WHAT YOU WILL DO: Here are some entries. Repeat all of them exactly.

══ SOURCE INFORMATION

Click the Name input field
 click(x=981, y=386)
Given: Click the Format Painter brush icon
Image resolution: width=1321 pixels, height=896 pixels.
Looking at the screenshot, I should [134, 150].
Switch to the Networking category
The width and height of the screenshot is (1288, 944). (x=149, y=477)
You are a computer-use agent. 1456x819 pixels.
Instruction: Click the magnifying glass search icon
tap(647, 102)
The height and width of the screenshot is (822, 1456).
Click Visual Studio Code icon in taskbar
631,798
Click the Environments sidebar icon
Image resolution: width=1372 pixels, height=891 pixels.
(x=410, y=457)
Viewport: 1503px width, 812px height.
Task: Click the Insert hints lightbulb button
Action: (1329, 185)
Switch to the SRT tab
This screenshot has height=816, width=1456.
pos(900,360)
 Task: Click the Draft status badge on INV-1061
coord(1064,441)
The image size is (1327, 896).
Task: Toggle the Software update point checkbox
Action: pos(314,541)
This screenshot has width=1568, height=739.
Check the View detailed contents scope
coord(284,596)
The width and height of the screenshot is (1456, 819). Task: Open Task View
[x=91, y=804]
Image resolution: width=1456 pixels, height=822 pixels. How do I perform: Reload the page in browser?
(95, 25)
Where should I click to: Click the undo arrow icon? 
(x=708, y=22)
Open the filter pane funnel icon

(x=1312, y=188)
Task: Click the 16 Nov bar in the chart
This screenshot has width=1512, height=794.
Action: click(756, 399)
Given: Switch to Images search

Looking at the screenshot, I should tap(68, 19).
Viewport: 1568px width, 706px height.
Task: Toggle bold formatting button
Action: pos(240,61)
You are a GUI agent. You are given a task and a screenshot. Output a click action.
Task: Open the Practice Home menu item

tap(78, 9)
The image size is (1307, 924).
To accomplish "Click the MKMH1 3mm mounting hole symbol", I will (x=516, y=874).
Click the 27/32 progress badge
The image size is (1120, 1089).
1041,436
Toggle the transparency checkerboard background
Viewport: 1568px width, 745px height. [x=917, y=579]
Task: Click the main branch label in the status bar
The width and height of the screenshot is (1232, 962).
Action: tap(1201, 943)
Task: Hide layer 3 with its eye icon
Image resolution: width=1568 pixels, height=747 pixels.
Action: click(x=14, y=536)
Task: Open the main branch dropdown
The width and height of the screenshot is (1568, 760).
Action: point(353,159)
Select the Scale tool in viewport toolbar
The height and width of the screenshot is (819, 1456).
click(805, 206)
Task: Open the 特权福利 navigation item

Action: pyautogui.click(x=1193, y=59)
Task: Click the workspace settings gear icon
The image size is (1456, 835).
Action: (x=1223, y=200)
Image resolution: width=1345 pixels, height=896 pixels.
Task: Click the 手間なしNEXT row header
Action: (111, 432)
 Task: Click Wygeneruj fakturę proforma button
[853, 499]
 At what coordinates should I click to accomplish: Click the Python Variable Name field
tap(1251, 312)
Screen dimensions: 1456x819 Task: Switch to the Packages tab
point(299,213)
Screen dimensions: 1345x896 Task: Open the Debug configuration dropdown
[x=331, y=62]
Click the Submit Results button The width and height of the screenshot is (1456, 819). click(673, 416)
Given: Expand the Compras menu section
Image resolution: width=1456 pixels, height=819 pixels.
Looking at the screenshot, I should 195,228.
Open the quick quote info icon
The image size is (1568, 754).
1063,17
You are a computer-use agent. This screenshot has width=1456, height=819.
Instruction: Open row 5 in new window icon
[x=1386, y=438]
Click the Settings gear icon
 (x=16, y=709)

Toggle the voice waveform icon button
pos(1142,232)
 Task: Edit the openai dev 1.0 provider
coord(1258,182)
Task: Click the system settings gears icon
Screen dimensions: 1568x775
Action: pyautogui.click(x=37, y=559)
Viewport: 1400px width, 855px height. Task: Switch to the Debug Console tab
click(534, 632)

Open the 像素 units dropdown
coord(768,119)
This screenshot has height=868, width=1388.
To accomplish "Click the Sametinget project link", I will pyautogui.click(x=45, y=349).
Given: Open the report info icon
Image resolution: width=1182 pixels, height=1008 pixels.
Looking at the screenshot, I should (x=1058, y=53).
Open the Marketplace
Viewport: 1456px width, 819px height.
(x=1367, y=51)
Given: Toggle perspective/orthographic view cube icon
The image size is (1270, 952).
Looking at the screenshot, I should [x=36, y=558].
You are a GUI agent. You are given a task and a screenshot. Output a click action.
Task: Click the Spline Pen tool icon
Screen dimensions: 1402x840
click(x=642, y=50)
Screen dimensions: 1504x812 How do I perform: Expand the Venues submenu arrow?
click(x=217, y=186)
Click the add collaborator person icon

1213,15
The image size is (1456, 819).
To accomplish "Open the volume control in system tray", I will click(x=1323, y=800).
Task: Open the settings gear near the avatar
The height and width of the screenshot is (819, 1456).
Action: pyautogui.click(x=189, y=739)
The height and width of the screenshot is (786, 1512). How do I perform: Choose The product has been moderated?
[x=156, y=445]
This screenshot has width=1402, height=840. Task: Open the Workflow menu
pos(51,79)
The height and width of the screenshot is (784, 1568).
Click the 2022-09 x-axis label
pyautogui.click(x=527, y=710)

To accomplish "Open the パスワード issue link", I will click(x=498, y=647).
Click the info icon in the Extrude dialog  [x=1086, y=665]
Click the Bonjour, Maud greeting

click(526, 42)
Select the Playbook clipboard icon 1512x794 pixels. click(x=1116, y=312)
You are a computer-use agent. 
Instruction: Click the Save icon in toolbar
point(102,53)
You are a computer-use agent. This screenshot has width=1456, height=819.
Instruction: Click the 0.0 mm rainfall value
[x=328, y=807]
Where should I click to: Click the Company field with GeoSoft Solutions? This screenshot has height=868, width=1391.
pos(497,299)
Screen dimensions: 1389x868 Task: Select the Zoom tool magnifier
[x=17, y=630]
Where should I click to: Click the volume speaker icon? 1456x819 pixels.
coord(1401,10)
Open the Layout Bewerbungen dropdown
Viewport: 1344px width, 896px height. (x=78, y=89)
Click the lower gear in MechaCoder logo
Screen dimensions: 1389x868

════

RESPONSE AREA:
Click the Name input field
 click(x=981, y=386)
Given: Click the Format Painter brush icon
Image resolution: width=1321 pixels, height=896 pixels.
Looking at the screenshot, I should [134, 150].
Switch to the Networking category
The width and height of the screenshot is (1288, 944). (x=149, y=477)
You are a computer-use agent. 1456x819 pixels.
Instruction: Click the magnifying glass search icon
tap(647, 102)
The height and width of the screenshot is (822, 1456).
Click Visual Studio Code icon in taskbar
631,798
Click the Environments sidebar icon
Image resolution: width=1372 pixels, height=891 pixels.
(x=410, y=457)
Viewport: 1503px width, 812px height.
Task: Click the Insert hints lightbulb button
Action: (1329, 185)
Switch to the SRT tab
This screenshot has height=816, width=1456.
pos(900,360)
 Task: Click the Draft status badge on INV-1061
coord(1064,441)
The image size is (1327, 896).
Task: Toggle the Software update point checkbox
Action: pos(314,541)
This screenshot has width=1568, height=739.
Check the View detailed contents scope
coord(284,596)
The width and height of the screenshot is (1456, 819). Task: Open Task View
[x=91, y=804]
Image resolution: width=1456 pixels, height=822 pixels. How do I perform: Reload the page in browser?
(95, 25)
Where should I click to: Click the undo arrow icon? 
(x=708, y=22)
Open the filter pane funnel icon

(x=1312, y=188)
Task: Click the 16 Nov bar in the chart
This screenshot has width=1512, height=794.
Action: click(756, 399)
Given: Switch to Images search

Looking at the screenshot, I should tap(68, 19).
Viewport: 1568px width, 706px height.
Task: Toggle bold formatting button
Action: pos(240,61)
You are a GUI agent. You are given a task and a screenshot. Output a click action.
Task: Open the Practice Home menu item

tap(78, 9)
The image size is (1307, 924).
To accomplish "Click the MKMH1 3mm mounting hole symbol", I will (x=516, y=874).
Click the 27/32 progress badge
The image size is (1120, 1089).
1041,436
Toggle the transparency checkerboard background
Viewport: 1568px width, 745px height. [x=917, y=579]
Task: Click the main branch label in the status bar
The width and height of the screenshot is (1232, 962).
Action: tap(1201, 943)
Task: Hide layer 3 with its eye icon
Image resolution: width=1568 pixels, height=747 pixels.
Action: click(x=14, y=536)
Task: Open the main branch dropdown
The width and height of the screenshot is (1568, 760).
Action: point(353,159)
Select the Scale tool in viewport toolbar
The height and width of the screenshot is (819, 1456).
click(805, 206)
Task: Open the 特权福利 navigation item

Action: pyautogui.click(x=1193, y=59)
Task: Click the workspace settings gear icon
The image size is (1456, 835).
Action: (x=1223, y=200)
Image resolution: width=1345 pixels, height=896 pixels.
Task: Click the 手間なしNEXT row header
Action: (111, 432)
 Task: Click Wygeneruj fakturę proforma button
[853, 499]
 At what coordinates should I click to accomplish: Click the Python Variable Name field
tap(1251, 312)
Screen dimensions: 1456x819 Task: Switch to the Packages tab
point(299,213)
Screen dimensions: 1345x896 Task: Open the Debug configuration dropdown
[x=331, y=62]
Click the Submit Results button The width and height of the screenshot is (1456, 819). click(673, 416)
Given: Expand the Compras menu section
Image resolution: width=1456 pixels, height=819 pixels.
Looking at the screenshot, I should 195,228.
Open the quick quote info icon
The image size is (1568, 754).
1063,17
You are a computer-use agent. This screenshot has width=1456, height=819.
Instruction: Open row 5 in new window icon
[x=1386, y=438]
Click the Settings gear icon
 (x=16, y=709)

Toggle the voice waveform icon button
pos(1142,232)
 Task: Edit the openai dev 1.0 provider
coord(1258,182)
Task: Click the system settings gears icon
Screen dimensions: 1568x775
Action: pyautogui.click(x=37, y=559)
Viewport: 1400px width, 855px height. Task: Switch to the Debug Console tab
click(534, 632)

Open the 像素 units dropdown
coord(768,119)
This screenshot has height=868, width=1388.
To accomplish "Click the Sametinget project link", I will pyautogui.click(x=45, y=349).
Given: Open the report info icon
Image resolution: width=1182 pixels, height=1008 pixels.
Looking at the screenshot, I should (x=1058, y=53).
Open the Marketplace
Viewport: 1456px width, 819px height.
(x=1367, y=51)
Given: Toggle perspective/orthographic view cube icon
The image size is (1270, 952).
Looking at the screenshot, I should [x=36, y=558].
You are a GUI agent. You are given a task and a screenshot. Output a click action.
Task: Click the Spline Pen tool icon
Screen dimensions: 1402x840
click(x=642, y=50)
Screen dimensions: 1504x812 How do I perform: Expand the Venues submenu arrow?
click(x=217, y=186)
Click the add collaborator person icon

1213,15
The image size is (1456, 819).
To accomplish "Open the volume control in system tray", I will click(x=1323, y=800).
Task: Open the settings gear near the avatar
The height and width of the screenshot is (819, 1456).
Action: pyautogui.click(x=189, y=739)
The height and width of the screenshot is (786, 1512). How do I perform: Choose The product has been moderated?
[x=156, y=445]
This screenshot has width=1402, height=840. Task: Open the Workflow menu
pos(51,79)
The height and width of the screenshot is (784, 1568).
Click the 2022-09 x-axis label
pyautogui.click(x=527, y=710)

To accomplish "Open the パスワード issue link", I will click(x=498, y=647).
Click the info icon in the Extrude dialog  [x=1086, y=665]
Click the Bonjour, Maud greeting

click(526, 42)
Select the Playbook clipboard icon 1512x794 pixels. click(x=1116, y=312)
You are a computer-use agent. 
Instruction: Click the Save icon in toolbar
point(102,53)
You are a computer-use agent. This screenshot has width=1456, height=819.
Instruction: Click the 0.0 mm rainfall value
[x=328, y=807]
Where should I click to: Click the Company field with GeoSoft Solutions? This screenshot has height=868, width=1391.
pos(497,299)
Screen dimensions: 1389x868 Task: Select the Zoom tool magnifier
[x=17, y=630]
Where should I click to: Click the volume speaker icon? 1456x819 pixels.
coord(1401,10)
Open the Layout Bewerbungen dropdown
Viewport: 1344px width, 896px height. (x=78, y=89)
Click the lower gear in MechaCoder logo
Screen dimensions: 1389x868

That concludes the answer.